Guru Besar Bidang Ilmu Fikih ini menegaskan MUI mendalaminya dengan sekasama, dengan pendekatan tahqiqul manath, melakukan kajian mendalam mengenai tashawwur masalah secara utuh. Karena jenis serangga itu sangat beragam, dengan berbagai spesiesnya.  

Kiai Niam menerangkan, mengenai jenis serangga cochineal untuk pewarna makanan, MUI telah melakukan pembahasan yang sangat intensif, dilakukan beberapa kali rapat dan juga pembahasan. Lebih dari enam kali forum diskusi dilaksanakan. 

"Di dalamnya, kita mendengar berbagai pendapat dari para ahli di bidangnya untuk dijadikan pertimbangan penetapan hukum (fatwa),” kata Kiai Niam. 

Salah satu ahli yang ada saat forum diskusi dilakukan adalah ahli entomologi, Dr Dra Dewi Sartiami, M.Si yang memberikan penjelasan mengenai anatomi (spesies, ordo dan proses tumbuh) Cochineal, termasuk tentang pola hidup, bahaya, dan manfaat. 

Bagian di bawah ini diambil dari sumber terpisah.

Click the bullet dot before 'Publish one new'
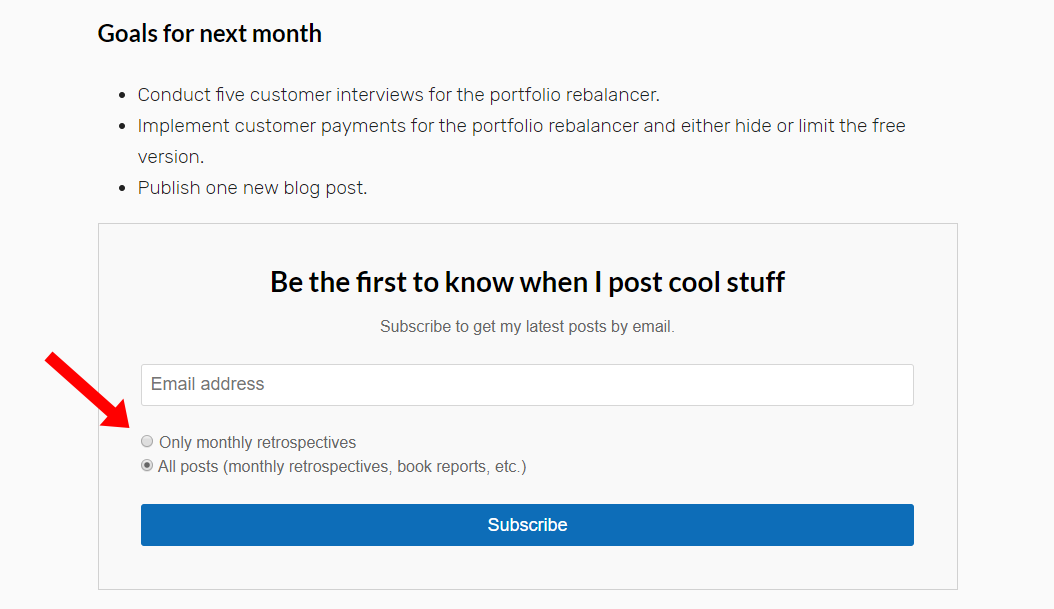This screenshot has width=1054, height=609. (122, 188)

Selain itu, Dr Ir Mulyorini Rahayuningsih, MSi yang turut hadir dalam diskusi tersebut, menyebutkan bahwa karmin memiliki beberapa manfaat seperti memungkinkan penggunaan pewarna alami dengan kualitas yang baik. 

Baca juga: Temuan Peneliti Amerika Serikat dan NASA Ini Buktikan Kebenaran Alquran tentang Kaum Ad

Apalagi, karmin sudah digunakan sejak ribuan tahun lalu oleh suku Aztec di Amerika Selatan dan terbukti aman, tidak membahayakan (’adam al-dlarar) 

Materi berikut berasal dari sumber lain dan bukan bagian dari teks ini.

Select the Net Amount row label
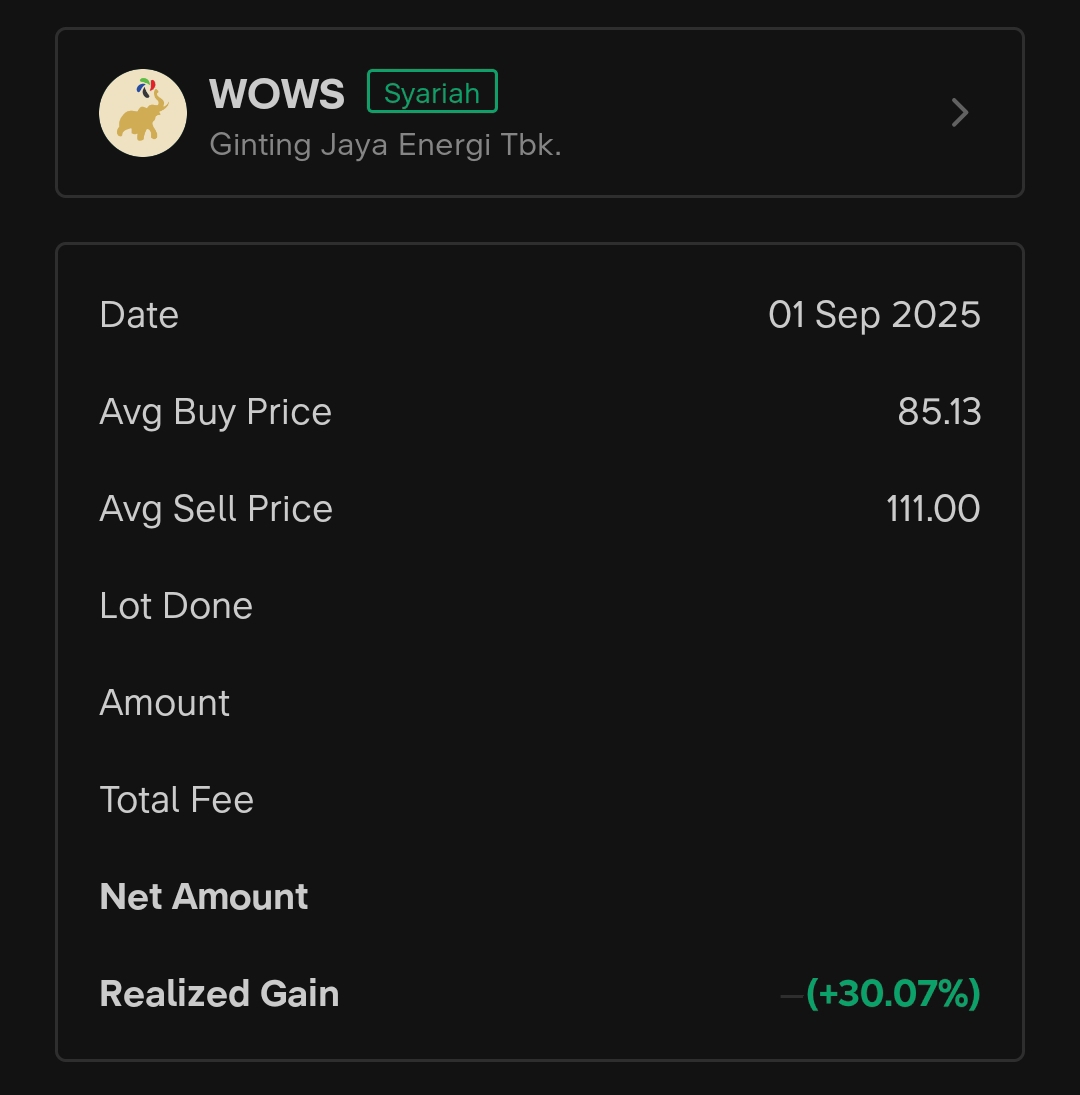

“Dari berbagai penjelasan ahli diperoleh kesimpulan bahwa sifat cochineal memiliki kemiripan dengan belalang atau al-jarad. Sementara belalang dalam konteks fiqih Islam, sekalipun masuk dalam hasyarat, tapi memiliki kekhususan tersendiri, karena ada hadis yang menyatakan kehalalan bangkainya," kata Kiai Niam yang juga Katib Syuriyah PBNU.  

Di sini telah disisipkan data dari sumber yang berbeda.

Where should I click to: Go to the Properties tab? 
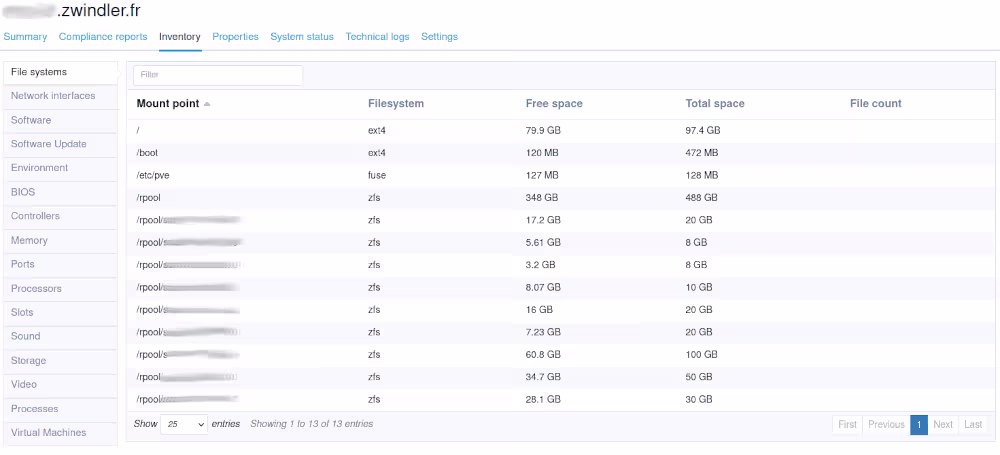pyautogui.click(x=235, y=37)
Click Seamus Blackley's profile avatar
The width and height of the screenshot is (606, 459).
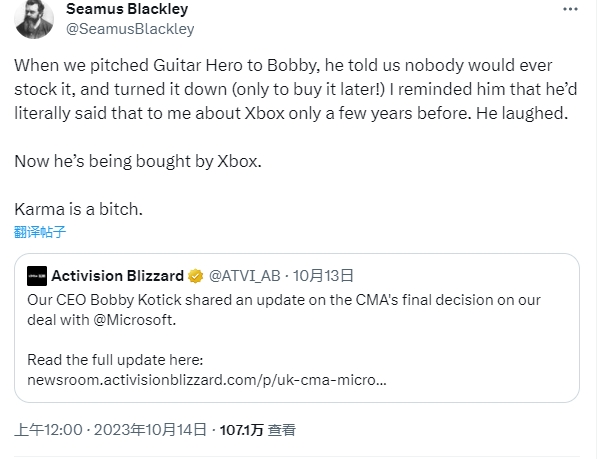[x=33, y=18]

Hadits Riwayat Ahmad, menyebutkan, “Dari Abdullah ibnu Umar ra, dia berkata Rasulullah SAW bersabda, "Dihalalkan bagi orang Muslim dua bangkai dan dua darah, sedang dua bangkai ialah ikan dan belalang, sedang dua darah adalah hati dan limpa.” 

 

"Atas dasar itu, MUI menetapkan fatwa bahwa penggunaan cochineal untuk kepentingan pewarna makanan hukumnya halal sepanjang bermanfaat dan tidak membahayakan," ujar Kiai Niam yang juga Pengasuh Pesantren Al-Nahdlah Depok.